|View of the volcano on the climb up|
I remembered my life-long dream (okay maybe not life-long) of one day returning to Nepal to climb up to the Mount Everest base camp. If I was ever going to do that, I needed to make sure I stay in shape. This might just be the type of challenge that my body needs right now. And being a self-proclaimed “very practical person”, if at some point I felt things were heading in a hazardous direction, I could just stop and not go further. The reasons were quickly stacking up in favor of climbing. And there was one over-arching reason above all that just could not be argued against: I wanted to see lava!
With the decision made, all I needed was a good pair of shoes (rubber soled shoes would melt I’d heard). A generous friend lent me her running shoes. They were two sizes bigger nonetheless they were a lot better than my sports sandals -- which would quickly get filled with ash. With little trepidation, I packed some snacks and water. After an hour and a half of driving to get to the starting point, we had barely gotten out of the van, when little kids selling wooden sticks came barging in through the windows. I bought one for 5 quetzales (about 60 cents) and marched on with my size nine shoes. The ascent was steeper than I expected, and oxygen was in short supply. Within the first five minutes I was completely breathless and wondering if I had made a good decision. I tried to take three breaths in for every two breaths out and avoided all conversation with anyone around me, since I couldn’t spare a single breath. The English guy, who was bent up on knowing where everyone was from, would just have to wait. :) I avoided all eye contact with him and strutted forward like a woman on a mission.
A huge ball of clouds followed overhead threatening to rain any second. And true to their word, ten minutes later they thunderously delivered on their promise. Everyone mumbled their surprise but kept moving along like troopers. I actually didn’t mind the coolness of the rain, being drenched was better than being hot and breathless.

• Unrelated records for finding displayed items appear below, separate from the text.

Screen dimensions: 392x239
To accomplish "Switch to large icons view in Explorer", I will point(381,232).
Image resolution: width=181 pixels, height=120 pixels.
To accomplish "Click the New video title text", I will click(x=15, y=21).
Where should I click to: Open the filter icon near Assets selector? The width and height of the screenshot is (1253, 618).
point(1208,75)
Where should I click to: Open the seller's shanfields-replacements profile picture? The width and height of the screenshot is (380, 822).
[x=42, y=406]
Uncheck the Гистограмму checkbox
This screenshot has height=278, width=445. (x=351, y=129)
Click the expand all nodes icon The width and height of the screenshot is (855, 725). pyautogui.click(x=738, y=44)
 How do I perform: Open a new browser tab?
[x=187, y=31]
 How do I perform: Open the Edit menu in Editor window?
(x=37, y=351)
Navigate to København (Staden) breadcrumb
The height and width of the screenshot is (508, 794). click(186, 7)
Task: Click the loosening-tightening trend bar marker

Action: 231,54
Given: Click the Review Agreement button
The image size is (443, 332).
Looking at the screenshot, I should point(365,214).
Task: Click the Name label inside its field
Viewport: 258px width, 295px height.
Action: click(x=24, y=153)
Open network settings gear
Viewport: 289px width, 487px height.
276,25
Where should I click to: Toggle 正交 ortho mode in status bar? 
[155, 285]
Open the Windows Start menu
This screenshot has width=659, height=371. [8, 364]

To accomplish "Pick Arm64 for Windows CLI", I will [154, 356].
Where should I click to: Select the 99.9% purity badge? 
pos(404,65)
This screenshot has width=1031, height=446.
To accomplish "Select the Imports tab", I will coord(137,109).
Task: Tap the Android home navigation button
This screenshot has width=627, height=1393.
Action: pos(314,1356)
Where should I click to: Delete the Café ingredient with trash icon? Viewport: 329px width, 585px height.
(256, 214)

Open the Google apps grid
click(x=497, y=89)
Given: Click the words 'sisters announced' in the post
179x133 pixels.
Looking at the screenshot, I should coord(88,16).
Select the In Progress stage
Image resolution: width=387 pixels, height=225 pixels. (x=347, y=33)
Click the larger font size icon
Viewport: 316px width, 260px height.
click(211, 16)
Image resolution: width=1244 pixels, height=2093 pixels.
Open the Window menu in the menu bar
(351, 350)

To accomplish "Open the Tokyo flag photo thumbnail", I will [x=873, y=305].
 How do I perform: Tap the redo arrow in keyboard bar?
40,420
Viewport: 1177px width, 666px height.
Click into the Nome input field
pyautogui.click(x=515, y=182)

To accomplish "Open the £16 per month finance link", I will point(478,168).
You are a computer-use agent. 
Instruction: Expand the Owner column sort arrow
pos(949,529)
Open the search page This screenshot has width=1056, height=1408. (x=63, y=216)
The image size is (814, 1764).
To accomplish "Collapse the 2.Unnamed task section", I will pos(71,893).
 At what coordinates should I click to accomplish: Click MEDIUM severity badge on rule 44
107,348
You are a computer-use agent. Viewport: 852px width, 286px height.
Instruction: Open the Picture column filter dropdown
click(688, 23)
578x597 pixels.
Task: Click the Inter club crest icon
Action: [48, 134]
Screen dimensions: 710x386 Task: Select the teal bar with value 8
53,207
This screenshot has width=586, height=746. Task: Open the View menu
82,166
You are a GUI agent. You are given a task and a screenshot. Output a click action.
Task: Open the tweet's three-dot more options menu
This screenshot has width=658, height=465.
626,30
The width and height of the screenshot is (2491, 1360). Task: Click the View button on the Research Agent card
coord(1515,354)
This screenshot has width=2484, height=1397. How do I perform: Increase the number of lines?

However, I did wonder about the effects lightning and thunder might have on an active volcano. Might not be a good combination to reckon with. Trying to be optimistic, I kept my thoughts to myself and focused on putting one size-nine foot in front of the other. If I could just get through the first half an hour, I would be fine. That’s about how long it takes for my heart to acclimatize to the steepness and the higher altitude. And then my trusted legs would carry me forward. At every twenty minute interval, men ready to rent out their horses waited preying on the hikers that had given up. With my sulfur-filled lungs, I tried not to huff and puff while passing them and put on my most courageous smile to let them know I would not be defeated. :)
Step after step I finally made it to the last half an hour -- to the ash part of the mountain, where formerly lava flowed, in some places as recently as ten days ago.
I’d never seen anything even remotely like this.
|Roasting marshmellows at the top of the volcano|
On the way back there were a few scraped elbows and bloody knees around but most people survived. The ash part is pretty sharp, so any little tumble led to cuts and scrapes. Mountains, I’ve always felt were not something to be “conquered” -- that’s the delusional Western ego talking, since it would only take a second for the mountain to toss you over to your descent. They are aged-old-masters who’ve lived long enough to teach you the lessons that you need to learn. You offer them your toil, your own sweat and they reveal to you the secrets of the universe. There are reasons why many sacred temples in the world are on top of mountains. I couldn’t help but feel reverential to the great volcano for letting me climb it and to push myself beyond the personal boundaries of my own mind (and body).